28 November 2016 - PRESS RELEASE
Florian Klein receives DZIF Prize for translational infection research
Florian Klein’s main goal is to improve HIV therapy with the help of antibodies and to develop a HIV vaccine. His research on a new generation of broadly neutralising antibodies has found worldwide recognition: the German Center for Infection Research (DZIF) now honours Prof Klein, University Hospital Cologne, with the DZIF Prize for translational research. The prize, worth 5,000 euros, was awarded at the DZIF Annual Meeting in Cologne.
At a first glance, HIV and the resulting immunodeficiency syndrome AIDS have lost their threat. Antiviral treatment makes the disease treatable. However, costs for the life-long treatment are high—the drugs can have some severe side effects, are expensive and less than a half of all HIV infected people in the world have access to treatment. In developing countries, AIDS has taken on the dimension of a widespread common disease. New treatment options and a HIV vaccine are urgently needed.
The scientist’s aim continues to be finding a cure and developing a vaccine that protects against HIV. Highly potent, broadly neutralising antibodies could play an important role in both. At the Rockefeller University in New York, Florian Klein conducted basic research on this new generation of antibodies.
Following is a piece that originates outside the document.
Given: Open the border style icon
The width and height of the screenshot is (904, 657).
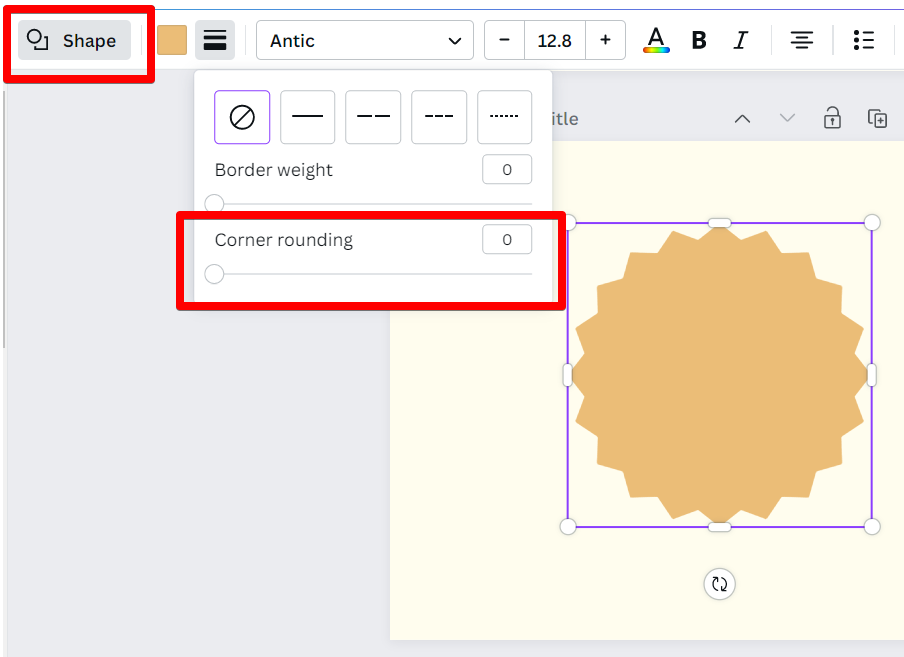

In 2015, together with his colleagues and in collaboration with the Division of Infectious Diseases at the University Hospital Cologne and the DZIF, he was able to confirm the antiviral efficacy and tolerability in a clinical trial for the first time. “The special thing about broadly neutralising antibodies is their ability to neutralise a large number of different HIV viruses,” explains Klein. The mechanism of action is different to that of previous drugs and could hence open up a new field of HIV treatment and prevention. At the DZIF, the scientist consistently further develops his approaches to HIV and other infections.
The DZIF’s major goal is translation: drugs and therapies are to be transferred from basic research to the patient as rapidly and systematically as possible. At the last Annual Meeting which took place from 24 to 26 November, over 300 scientists came together to discuss current research projects. Florian Klein’s work is a particularly good example of a successful translational process in which scientists from basic research and clinicians work together closely.
The award winner
Florian Klein studied medicine in Cologne, Zurich, Bologna und Boston. After working as a physician at the Department I of Internal Medicine of the University Hospital Cologne and completing his PhD in 2009, he moved to the Rockefeller University in New York. Here, he continued his scientific career in Michel Nussenzweig’s research group. Besides working with molecular biology, he also focussed on translational research. After being appointed Instructor of Clinical investigation and Chief Clinical Scholar, he became Assistant Professor in 2013. In 2015, he received a call for a Heisenberg Professorship in Cologne. At the DZIF, Florian Klein works in the research fields HIV, hepatitis and novel antiinfectives. As a clinician scientist he has a special role in implementing the DZIF’s mission of translation.